Because you treat her like that thatswhy

"Shut up Will, you are not any help"

You need help Neil and no one other but Maya can help you.

"Go to hell !!"

Very soon I will but not alone, you will come with me.

I blocked him out. Will is becoming very violent and aggressive day by day.I cant complain him really ,Maya don't deserve the treatment which I am giving her.Any wolf will be pissed off if someone treats his mate like this. But why she is not getting that I don't want to be with her. She will get nothing but pain from me. At the end both of us will be heartbroken. I don't want to repeat history.

But she is not giving up. My mom and Drew are supporting her. I am sure they want me to accept her but they are not able to see how much they are disturbing Maya in all this process. They are giving all false hopes to her.

Everyday during breakfast she sits beside me. I can see from the corner of my eyes that she kepts on looking at me or tries to make some conversation but I as usual neglects her. Everyday smelling her awesome scent is itself a torture for me. Will keeps on taking control whenever she is around and I don't know for how long I can keep him back.

Whenever she asks for lift and I bluntly say NO trust me It feels like someone has put a ton of loads on my heart. When I see her sad face in rear view mirror it feels like I don't deserve to live, don't deserve to be cause of her miseries but I have to do this. I don't want her to think that this relationship can work. In order to remove her from here from my life I need to do all this.

The worst part is avoiding her cooking. I once saw her silently making chocolate cake in kitchen. She was so concentrated in doing that. She was smiling and even talking with ingredients, weird but it was really ...really cute to see her like that. When she brought the cake for all of us and offered me I just shrugged my shoulders giving her a hatred look and went away from their. I saw  pained and disheartened expression on her face.

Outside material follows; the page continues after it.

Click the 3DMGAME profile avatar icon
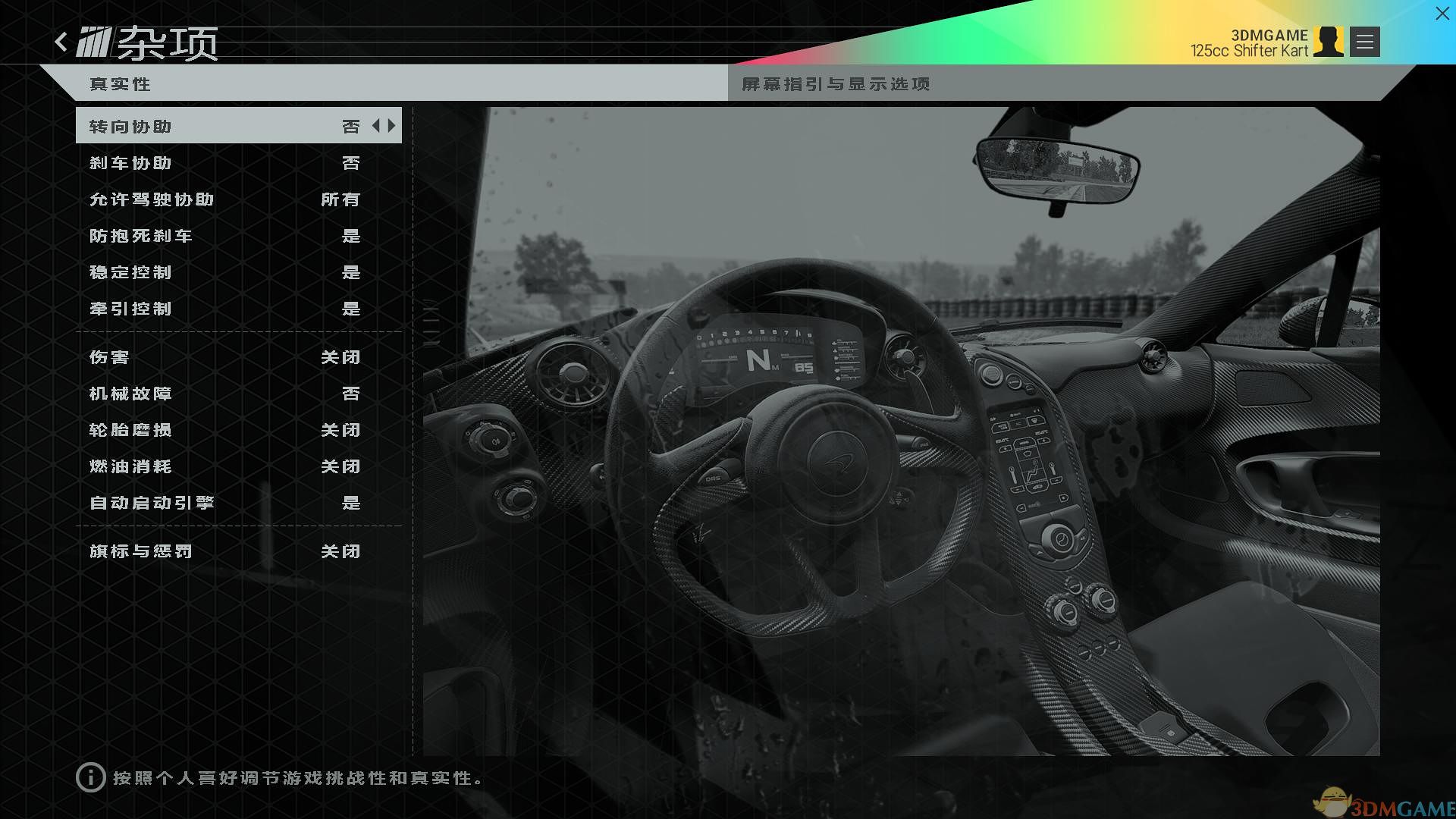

Honestly I don't like doing all these things to her. No not at all. But I don't want any second chance mate. I don't want to go through that pain and grief again. I am trying my every bit to be rude and an arrogant jerk in front of her so that she starts hating me and leave me alone. Go find someone else. I am fine and I don't need anyone's pity.

Now this picnic, I am sure mom has planned something along with Drew but I don't know what. Whatever it will be, nothing is going to change my decision. Nothing.

Next Morning :

MAYA POV :

I woke up from my bed and once again brushed my hair for the 20th time now. As planned Drew and all other family members went for picnic at sharp 6'o clock in the morning. During night it was decided that that we will move at 8 in the morning just to give a wrong information to Neil. So that he can sleep late and by that time all other family members would leave except me.

I was told by Mrs Blaire to come around at nearly 8 am from my room so that Neil don't gets any doubt. When Neil will ask about others, I have to play innocent look portraying I don't have any idea and then have to give a call to Mrs Blaire and rest she will handle. I don't know howz she gonna agree Neil to go with me.